Uma breve introdução:

Jacques Bassot foi, admitam as versões oficiais ou não, o primeiro fotógrafo surrealista. Enterrado em 1962 numa lápide anônima em Paris, partiu desta vereda para outras ainda ressentido contra a Academia, que desde a década de 40 passara a inventariar as vanguardas europeias do século XX. Por mais diligentes que, comme il faut, os historiadores da arte tenham sido, não deixaram estes de cometer o impudor de ignorar o nome de Jacques Bassot. Seu registro não consta sequer nas notas de rodapé ou exaustivos anais dos catálogos de artistas franceses, tal como o compilado por Bresson, H. & Lindon, M. (ISBN 84723998-74). Faço aqui enquanto historiador amador a justiça necessária através de textos inéditos em língua francesa que descobri na Biblioteca Municipal de Pindorama¹. É esse o meu passatempo favorito nas razoáveis horas vagas propiciadas pelo meu trabalho diurno de taquígrafo do Fórum local.

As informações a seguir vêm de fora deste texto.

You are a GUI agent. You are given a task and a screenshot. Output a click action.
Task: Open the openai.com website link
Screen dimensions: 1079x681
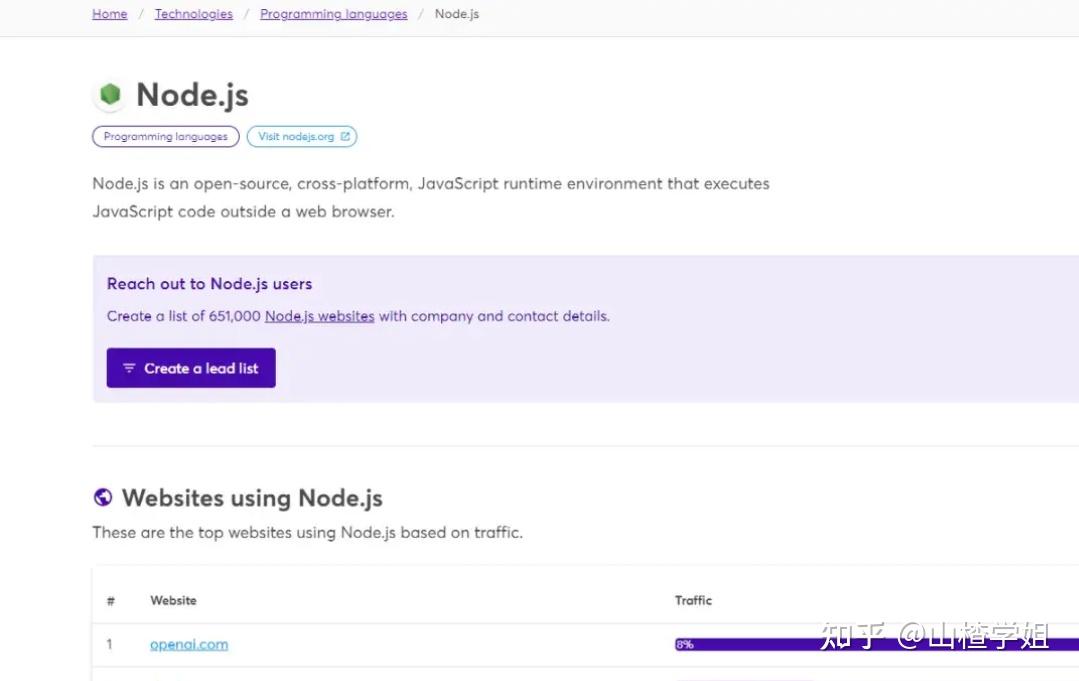tap(189, 645)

Sem mais prolegômenos, resumo os dias de Bassot.

A (auto)descoberta:

Já um quarentão, isolado e ainda virgem, quando Breton, Buñuel e Dalí, inconsequentes em seus vinte anos, começaram a brincar de épater le bourgeois, Bassot sabia ter sido o surrealista original, tendo dado seus primeiros passos artísticos na adolescência. Sua introversão vitalícia o impedia de retratar modelos. Nem mesmo para amigos ou pais ousava mirar sua lente. Sem irmãos, só poderia ter a si mesmo como retratado. No entanto, via-se em espelhos e o que sentia era apenas repulsa: suas orelhas, não se contentando com a configuração um pouco mais comum, obstante já lamentável, de abano, protuberavam-se lateralmente como verdadeiras asas de xícara; suas sobrancelhas pareciam ter sido rabiscadas com intuito único de servir de contraponto frondoso ao seu enorme nariz; a extremidade deste, por sua vez, estendia-se a ponto de encobrir a parte superior dos lábios; os olhos mortos não faziam jus à intensa vida interior. Todo seu triste aspecto era ainda complementado com um severo caso de dermatite, que fazia suas bochechas e testa viverem com textura digna de tijolo.

Amante do belo e dos retratos, e em sua timidez, solidão e feiura incapaz de unir ambos, o jovem fotógrafo descobriu num lance do acaso o expediente que viria a adotar por décadas. Sua mãe trabalhava em uma loja de perucas e seu pai era taxidermista. Ambos costumavam trazer sobras de seus trabalhos para casa, fosse para finalizar um detalhe após o jantar ou por simples tendência ao acúmulo. Como consequência, espalhavam-se por todos os aposentos tanto perucas inacabadas, de toda cor ou sorte, como também peles de animais, prontas para o imediato preenchimento mas que por alguma razão – imperfeições no revestimento, ou mera mudança nos caprichos do cliente – não viriam jamais a ser penduradas na parede de algum banqueiro.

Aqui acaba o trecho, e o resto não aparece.